Stored data entries
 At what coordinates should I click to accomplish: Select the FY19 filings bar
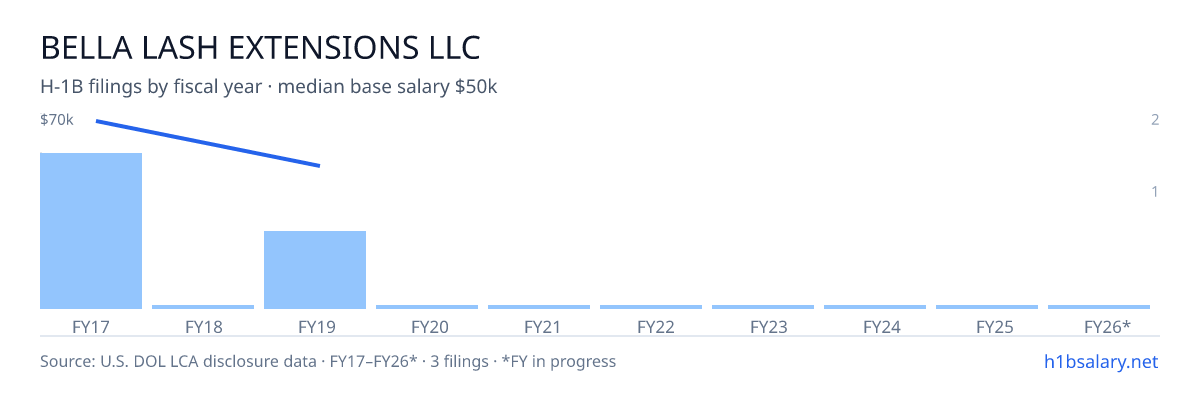tap(315, 270)
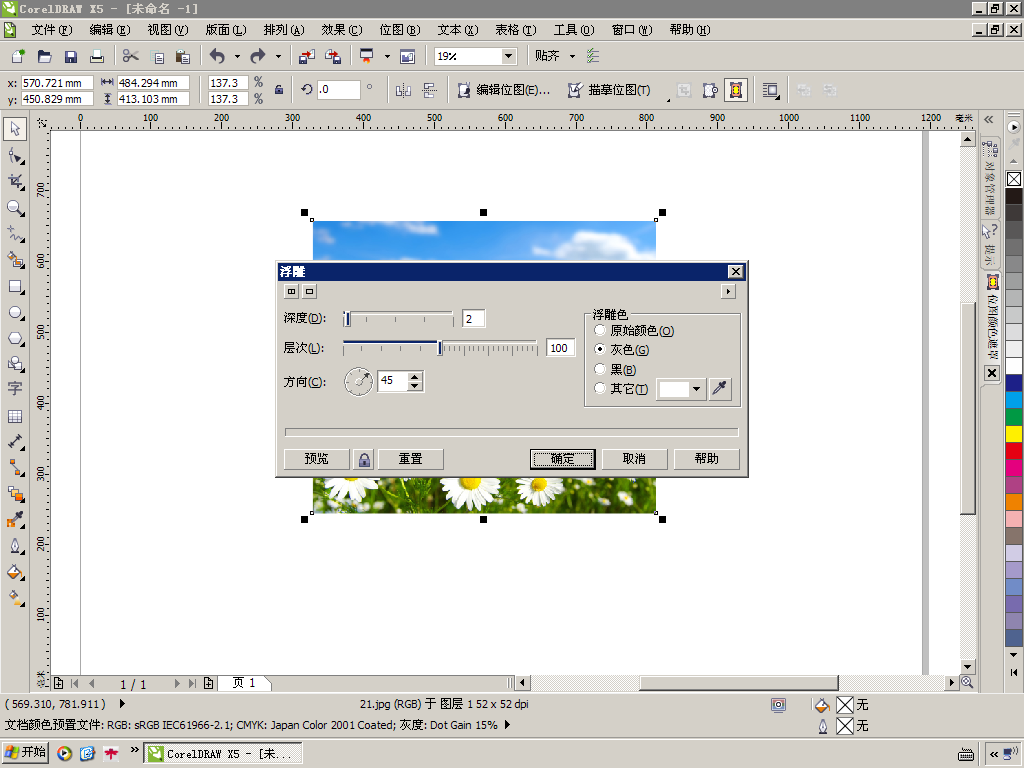Viewport: 1024px width, 768px height.
Task: Open the 位图 menu
Action: 400,30
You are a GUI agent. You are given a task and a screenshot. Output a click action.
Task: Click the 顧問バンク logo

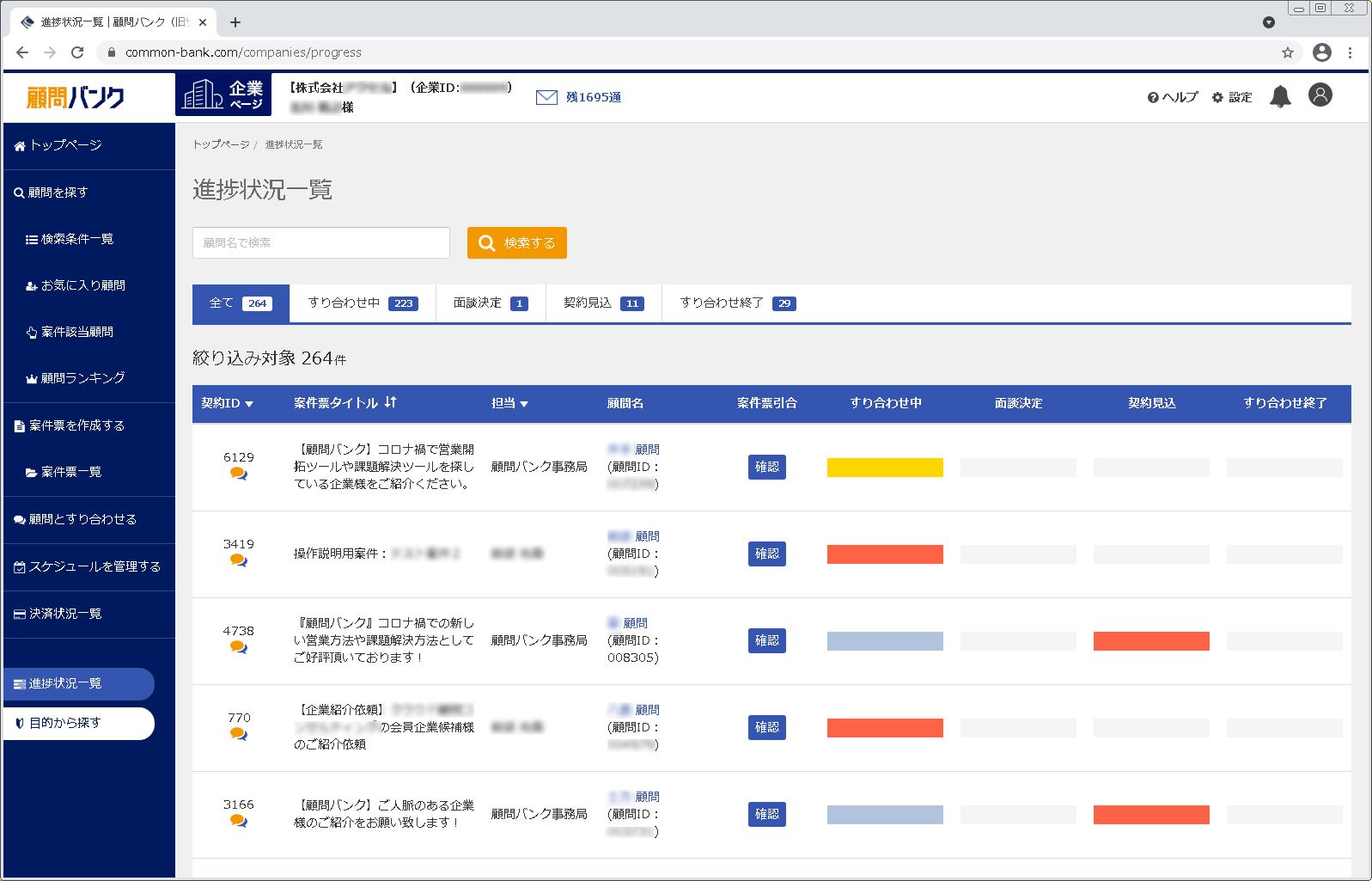click(x=76, y=97)
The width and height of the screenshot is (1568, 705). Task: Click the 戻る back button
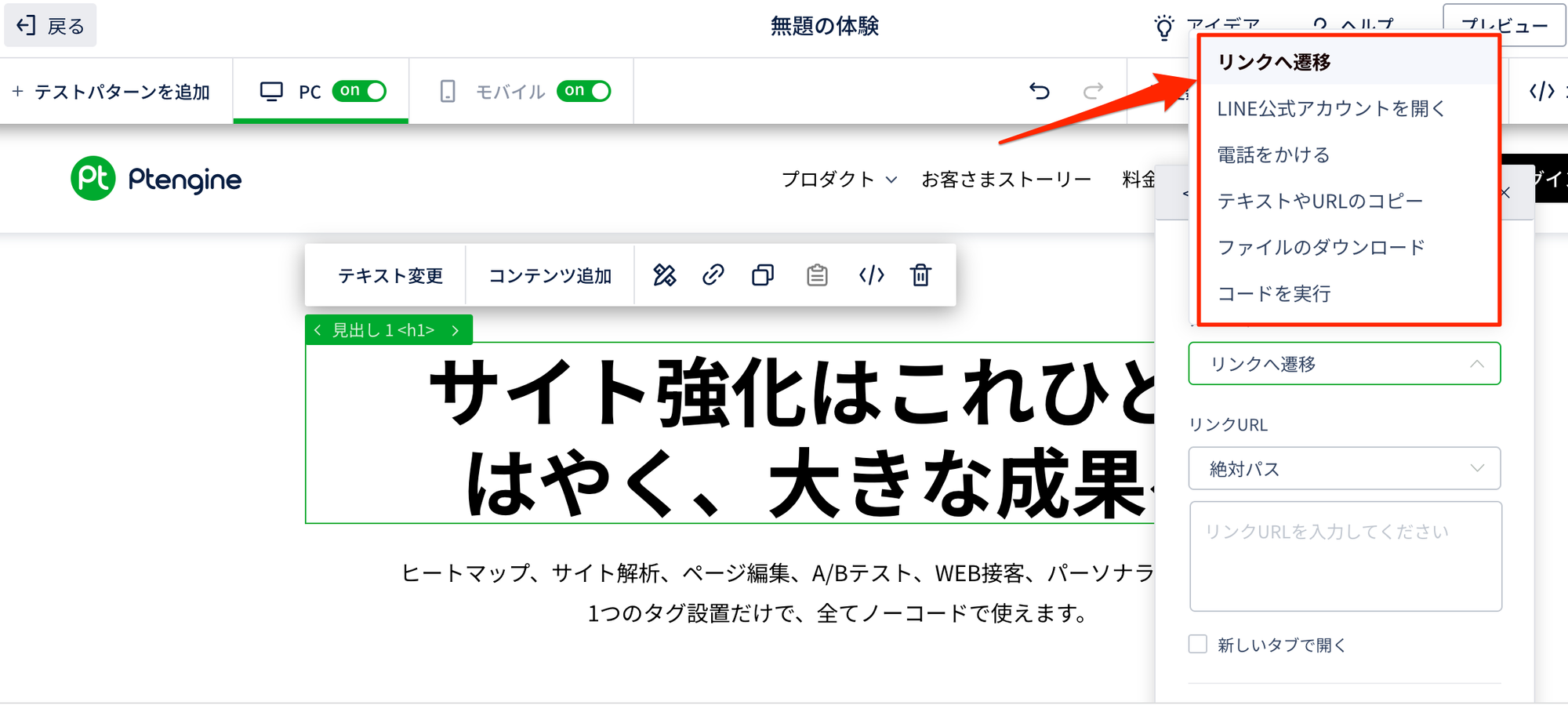click(51, 26)
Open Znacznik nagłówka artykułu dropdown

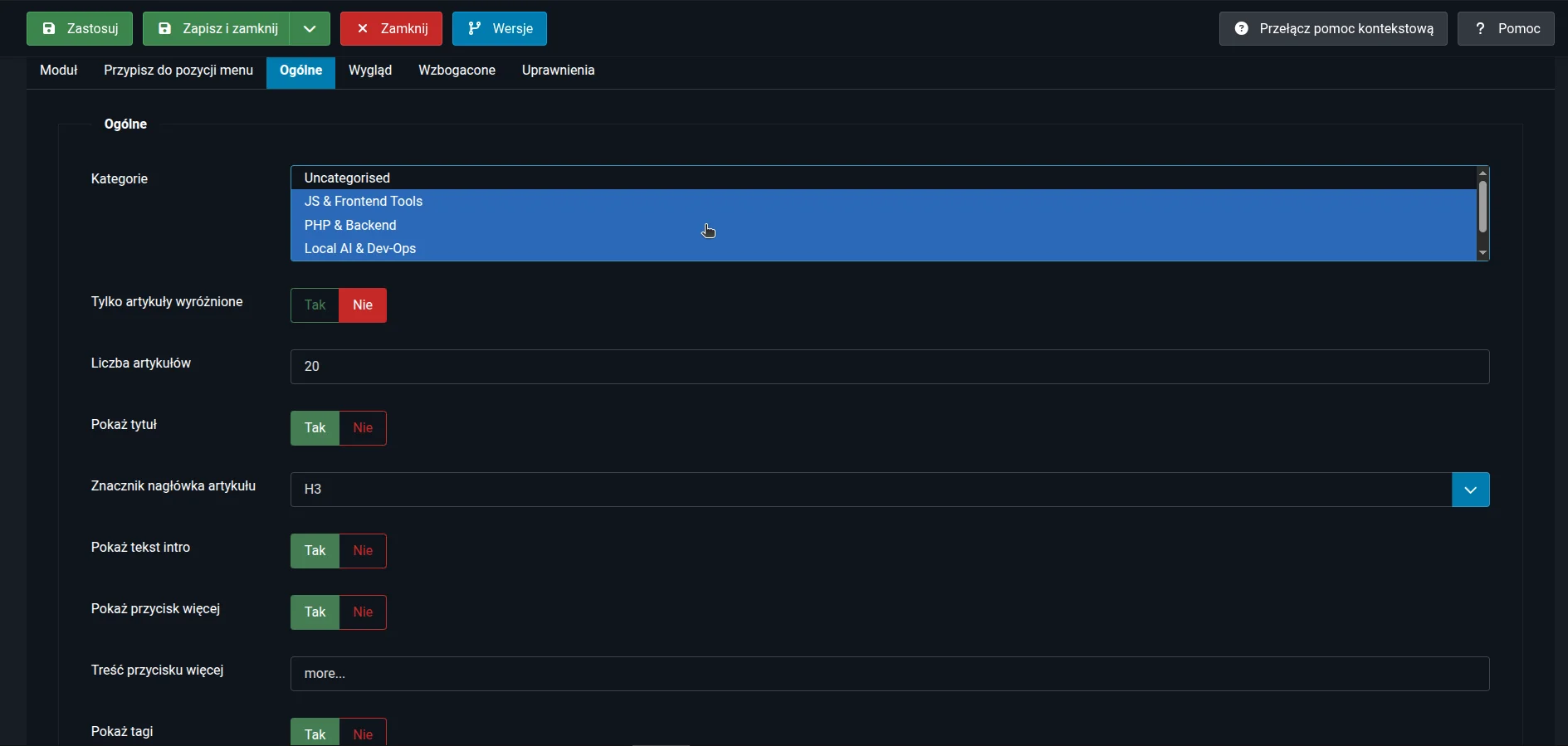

**Action item:**
Each entry above must be set down word for word; none of its pictures belong in the copy.

**Problem solution:**
 At what coordinates should I click to accomplish: Select the FY19 filings bar
tap(315, 270)
Viewport: 1024px width, 768px height.
Task: Open the 位图 menu
Action: 400,30
You are a GUI agent. You are given a task and a screenshot. Output a click action.
Task: Click the 顧問バンク logo

click(x=76, y=97)
The width and height of the screenshot is (1568, 705). Task: Click the 戻る back button
click(51, 26)
Open Znacznik nagłówka artykułu dropdown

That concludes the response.